Ramiel merasakan kelegaan luar biasa ketika suara Theron memecah keheningan yang tegang. "Elara! Ramiel! Aku kembali," suara Theron bergema, mendekat di antara pepohonan.
Elara menarik diri dengan cepat, menata kembali pakaiannya dengan tenang, seolah tak ada yang terjadi. "Theron sudah kembali," katanya riang, senyumnya tanpa beban.
Suasana yang semula tegang berubah seketika, menjadi ringan dan biasa, seolah momen sebelumnya hanyalah imajinasi. Ramiel menarik napas dalam-dalam, mencoba menenangkan detak jantungnya yang masih berdebar keras. Saat Theron muncul dari balik pepohonan, Ramiel berusaha menyembunyikan kebingungannya.
"Apa yang terjadi?" tanya Theron dengan santai, tidak menyadari ketegangan yang sempat membekap mereka.
"Tak ada apa-apa," jawab Elara dengan senyum yang sama seperti sebelumnya, mencoba menghapus jejak canggung di antara mereka. "Kami hanya berbicara sambil menunggu."
Theron mengangguk, tampak tak terlalu peduli. "Baiklah, mari kita lanjutkan perjalanan. Semakin cepat kita sampai, semakin cepat kita bisa beristirahat."
Sepanjang perjalanan melewati hutan Edenfell, Ramiel tak bisa mengalihkan pandangannya dari Theron dan Elara. Keduanya bergerak dengan mudah melewati berbagai medan-tanah berbatu, hutan lebat, hingga jalan setapak yang nyaris hilang ditelan pepohonan.
Theron, dengan tubuh tegap dan berotot, tampak kokoh seperti batu karang. Bahu lebar dan lengan kekar memperlihatkan kekuatan fisiknya. Rambut hitam terurai melalui telinganya, bergoyang setiap kali ia melangkah. Terdapat luka di sekitar matanya yang berwarna kemerahan. Kemudian ia mengenakan pakaian berwarna coklat yang dijahit dengan wol.

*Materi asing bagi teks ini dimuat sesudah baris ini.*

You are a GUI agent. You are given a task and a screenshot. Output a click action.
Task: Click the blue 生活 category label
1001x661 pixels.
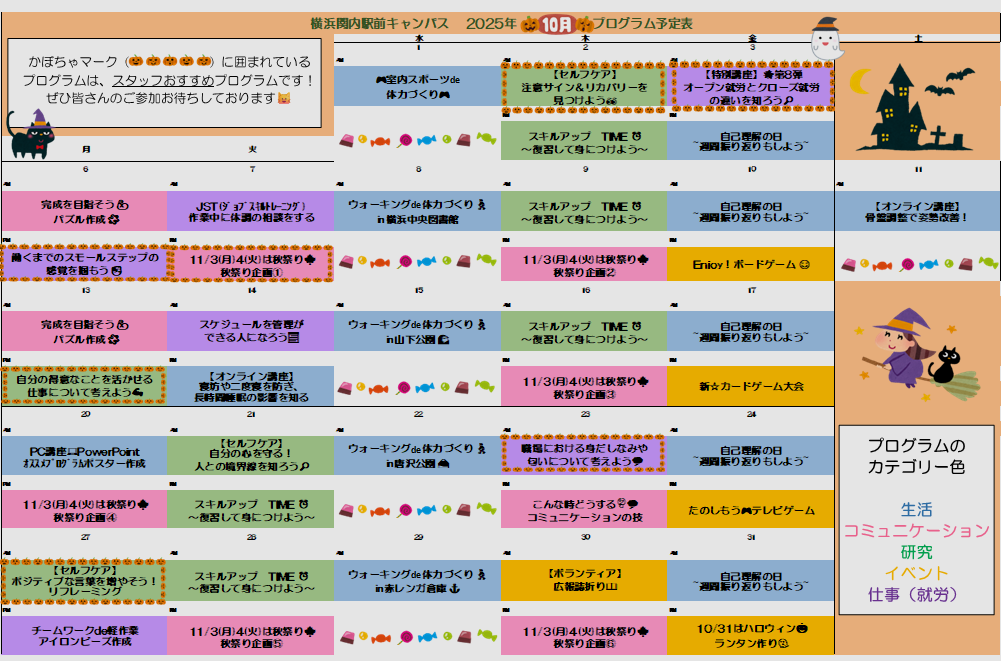(916, 510)
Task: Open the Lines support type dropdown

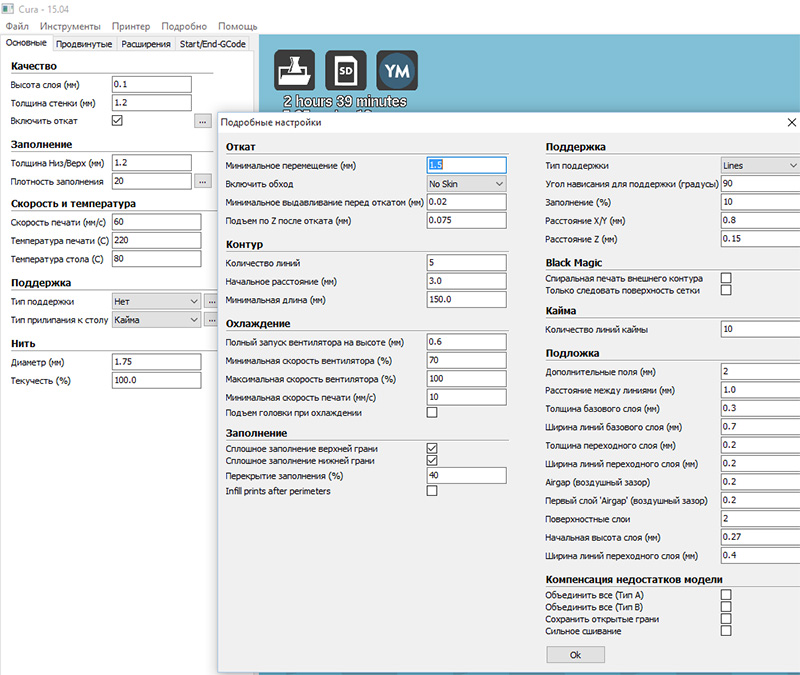Action: [759, 165]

Elara, di sisi lain, bergerak dengan langkah yang lembut. Rambut panjangnya berwarna hitam legam, kontras dengan kulitnya yang pucat. Matanya merah cerah, memancarkan kecantikan. Jubah dan pakaiannya lebih halus, dihiasi dengan motif alami yang menyiratkan. Meski tampak rapuh, ia tampak menyimpan hal di dalam dirinya.
Setelah perjalanan singkat, mereka bertiga akhirnya tiba di sebuah pondok kayu sederhana, tempat perlindungan yang tampak nyaman meski usang. Namun Ramiel menyadari aroma busuk yang mengganggu indera penciumannya, ia tidak dapat mengenali bau itu, terasa asing dan tidak wajar.
Theron membuka pintu kayu berat dan mempersilakan Ramiel masuk. "Selamat datang, kawan," ucapnya dengan ramah. "Rumah ini sudah tua, tapi cukup aman untuk bermalam. Buatlah dirimu nyaman."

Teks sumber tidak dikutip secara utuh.